◆ **Goal**
In the material, change "blue" to "green" in the lines running from the line with "Given: Tap the blue In Progress status text" through the end, and write those lines again with nothing else altered. Leave the pictures out.
─── Dataset ───
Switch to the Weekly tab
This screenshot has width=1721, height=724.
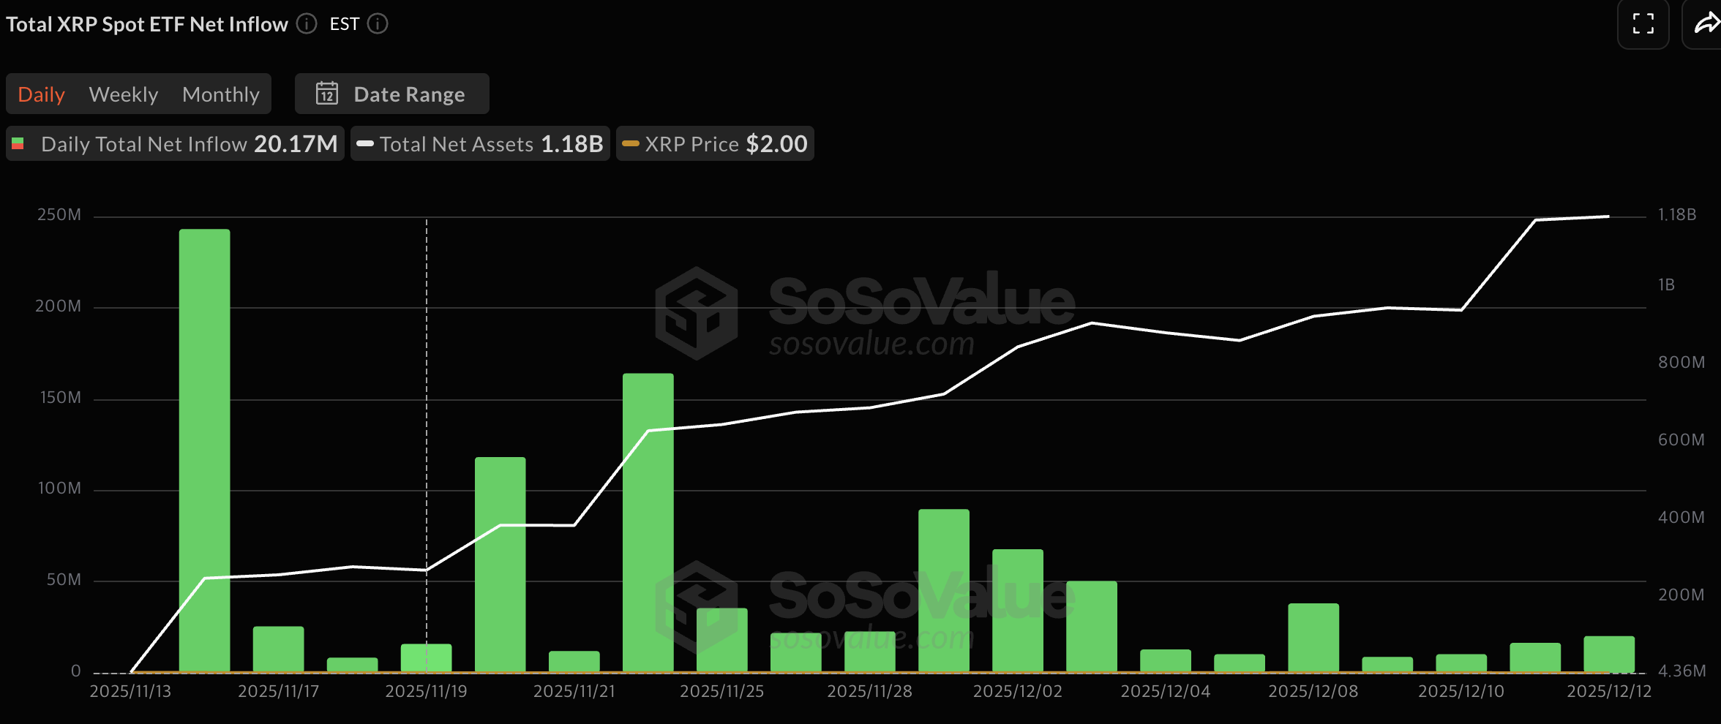point(124,94)

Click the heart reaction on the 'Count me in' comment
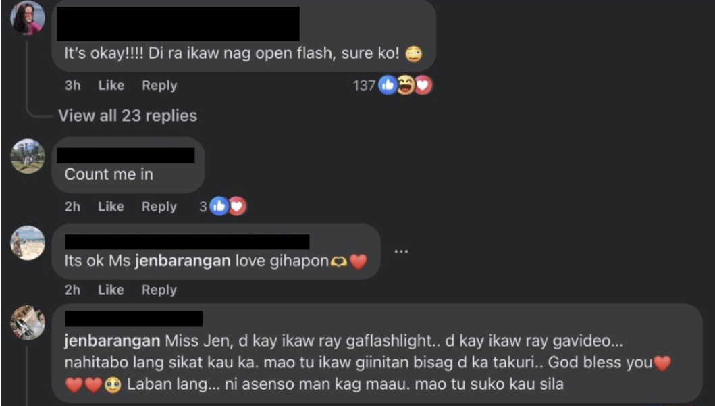coord(237,207)

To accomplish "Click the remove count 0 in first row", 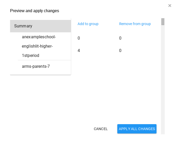I will (120, 38).
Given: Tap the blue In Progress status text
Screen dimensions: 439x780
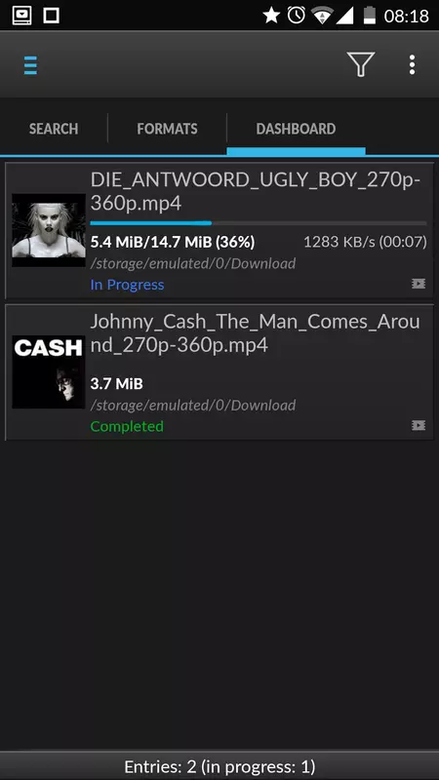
───
◆ **Answer below**
Given: Tap the green In Progress status text
Screen dimensions: 439x780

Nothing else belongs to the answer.